Both cyber/information security and corporate/physical security have roles to play in protecting and securing the organization. Some organizations approach these as two unique business silos and others see benefit in interaction and shared vision.
This research, conducted in partnership with our strategic alliance partner
ISC2, investigated the extent of integration and cooperation between these two groups.
Demographics
Roughly 76% of the survey respondents represented the corporate security group exclusively .
Was Cooperation Increasing or Decreasing?
We asked all participants if they felt interaction and cooperation between the groups was increasing or not over the past year.
Roughly all respondents who represented cyber / information security or a mix of the two groups felt that interaction was increasing or staying the same. The responses among the participants exclusively representing the corporate security group were mixed. While 53% found interaction increasing, almost 20% felt that interaction had decreased or was non-existent.
Possible Reasons
We followed up by attempting to identify some of the reasons behind these responses.
First we focused on the reasons for an increase in cooperation and interaction. The most popular response was that emergent issues drove the increase in interaction.
We found some of the commentary regarding this question enlightening (comments were edited to preserve anonymity of respondents).
- I came from a background that required a mutual appreciation for physical security and cyber security.
- Increase due to push from cyber/information specialist.
- A new role was created in the IT organization (NOT cyber) to help bridge the gap
- Meeting regulatory compliance.
- Elevation of CISO in organization as a result of cyber issues increasing in corporate perspective/brand protection.
- Intentionality by both groups to understand and leverage the value of working side by side.
- We created a working group to include Cyber, Physical Security and Insider Threat.
- Both groups agreed it made sense to begin to combine operations centers to share info.
- Increased focus on holistic risk management.
- Driving of collaborative effort on behalf of the Corp Security Team.
- Stronger personal relationships.
We asked a similar question to those that felt interaction was decreasing or non-existent. (Note this group consisted of practitioners representing corporate security exclusively.)

> [PROBLEMS TO WORK ON]:
(A) List each percentage figure in the security cooperation research above, with what it describes.
(B) Sum up the security cooperation research above in two sentences.

> [PROVIDED DATA]:
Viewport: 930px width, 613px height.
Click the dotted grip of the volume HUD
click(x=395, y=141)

---

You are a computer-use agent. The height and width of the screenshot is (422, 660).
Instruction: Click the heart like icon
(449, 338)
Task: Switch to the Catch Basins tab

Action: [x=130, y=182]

> [RESULTS FOR EACH TASK]:
(A)
- 76%: the share of survey respondents who represented the corporate security group exclusively
- 53%: the share of corporate-security-only respondents who found interaction increasing
- Almost 20%: the share of corporate-security-only respondents who felt interaction had decreased or was non-existent

(B) Research done with ISC2 looked at how much cyber/information security and corporate/physical security work together. Nearly all cyber or mixed-group respondents saw cooperation rising or holding steady, while corporate-security-only respondents were split, and emergent issues were the most popular reason given for increased interaction.